La memoria es frágil. Eso es casi una constante en la vida, pero quizás esté la posibilidad de abrazar por un instante los vacíos ante los cuales se permanece expectante, como ante visitas que tocan a la puerta y que uno solo sospecha que son próximas. Uno de esos vacíos es la infancia.
Uno de los recuerdos más vívidos que se poseen, cuando la pérdida te abre los ojos. Por ejemplo, la sensación de que tus padres no estarán ahí por siempre, o la despedida de alguien especial que ni siquiera alcanza a florecer como tal, sino que únicamente en su fuga. No se sabe quién deja a quién, quién fue el gran prófugo. Ese es el desgarro más importante.
Estamos llenos de esa separación, en ella se piensa, en ella el dolor se vuelve ciencia, allí se puede vivir de nuevo. Entonces, ese sentimiento comienza a doler, pero lo poseemos como nuestro, así comienza la perdida de la inocencia. Sin ese dolor, sin ese exilio, simplemente no estaríamos aquí.
El pensar requiere su paraíso perdido. Sin embargo, al pasado no se le puede reprochar nada, excepto lo que nosotros mismos quisimos. Con el conocimiento, todo eso que quisimos y queremos adquiere su sombra. En ese dilema se crece.
Los otros, los amigos, aquellos que llenan tus expectativas. La familia comienza a volverse ese mito que vuela solo y hace de las suyas, mientras te sientes, en más de una ocasión, digno de la obra de tu supervivencia.
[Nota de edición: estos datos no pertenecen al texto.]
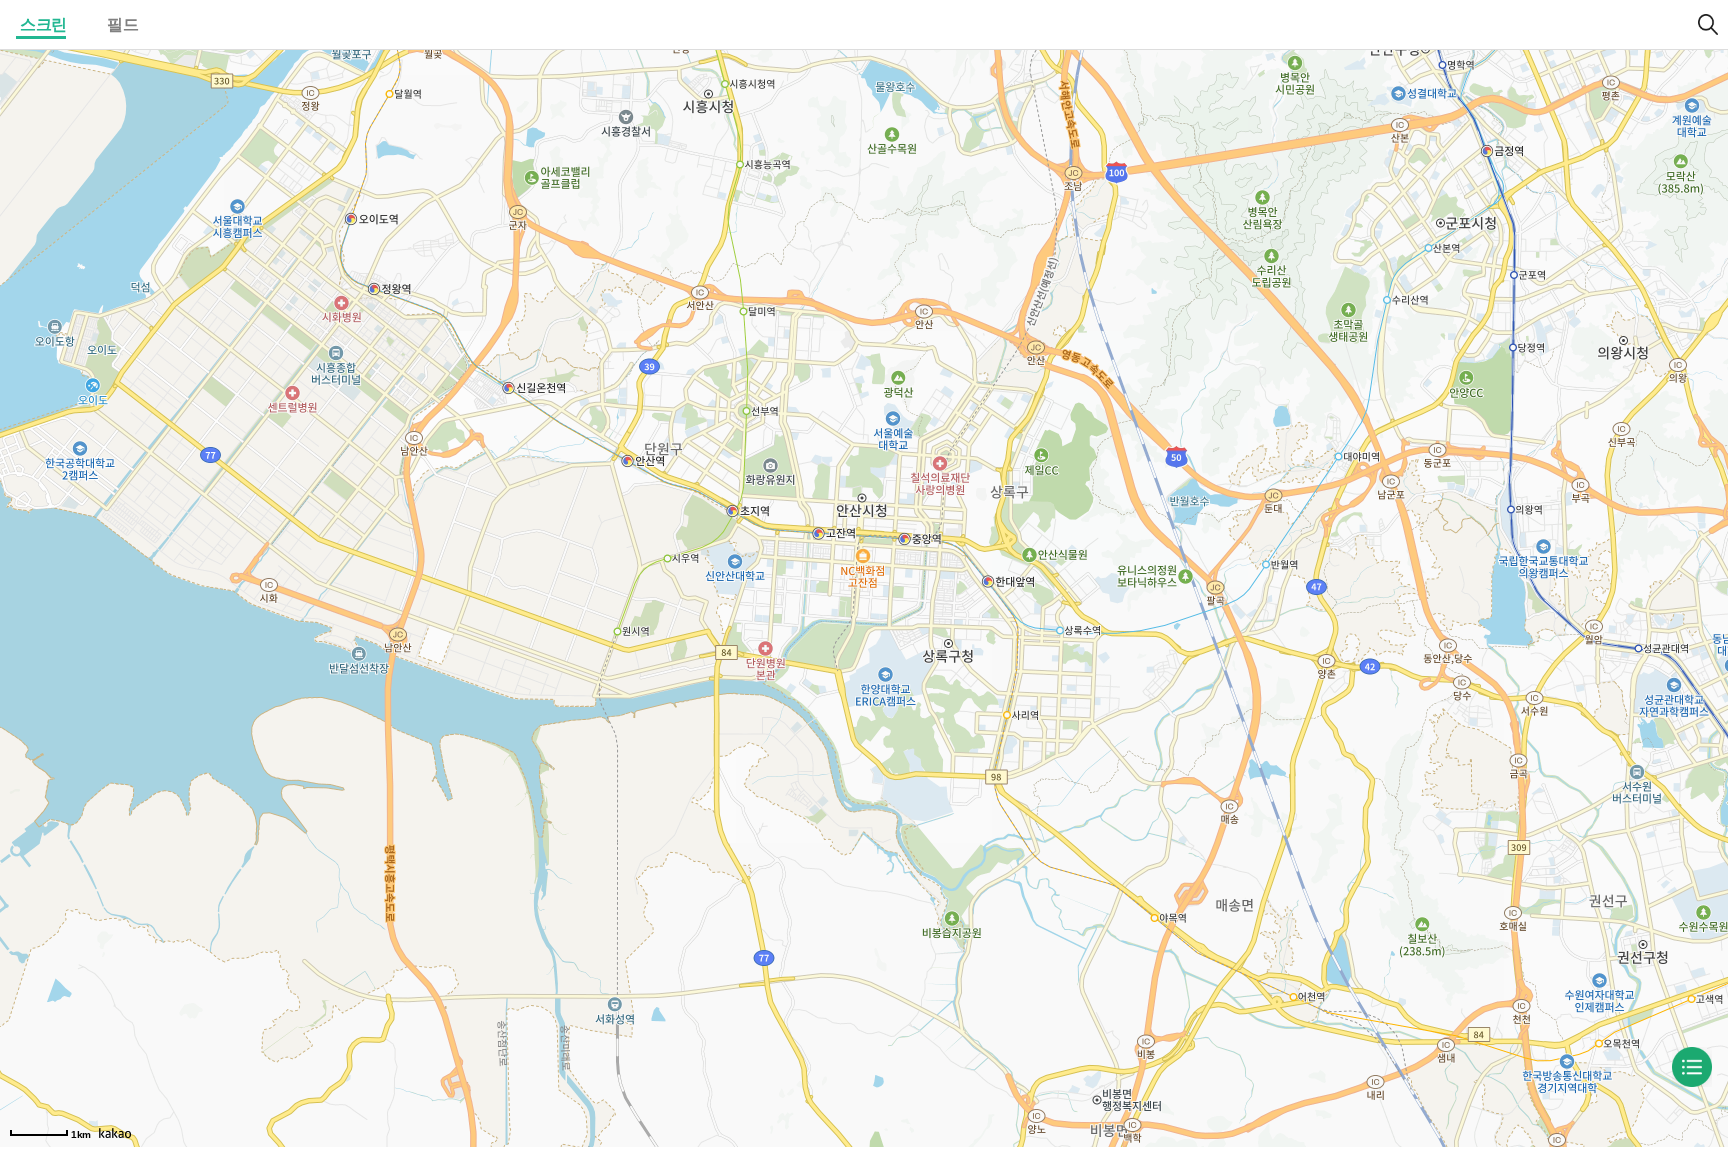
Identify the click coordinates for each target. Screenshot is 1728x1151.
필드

Entonces te sientes orgulloso, por hacerlo a tu manera, y aprendes el rito que sin esa perdida y sin los entrañables personajes de tu ópera personal, no hubieras podido realizar.
Universalidad, trabajo, amor ¿Es ese el orgullo que buscas, aprendiz de ser humano? Y se supone que uno deba renacer y seguir llenando todos esos vacíos de algún tiempo remoto. Y, sin embargo, se continúa olvidando todo lo que se ha vivido, porque el olvido es inocencia. Nadie aguantaría la felicidad, porque, en el fondo, nadie quiere desaparecer.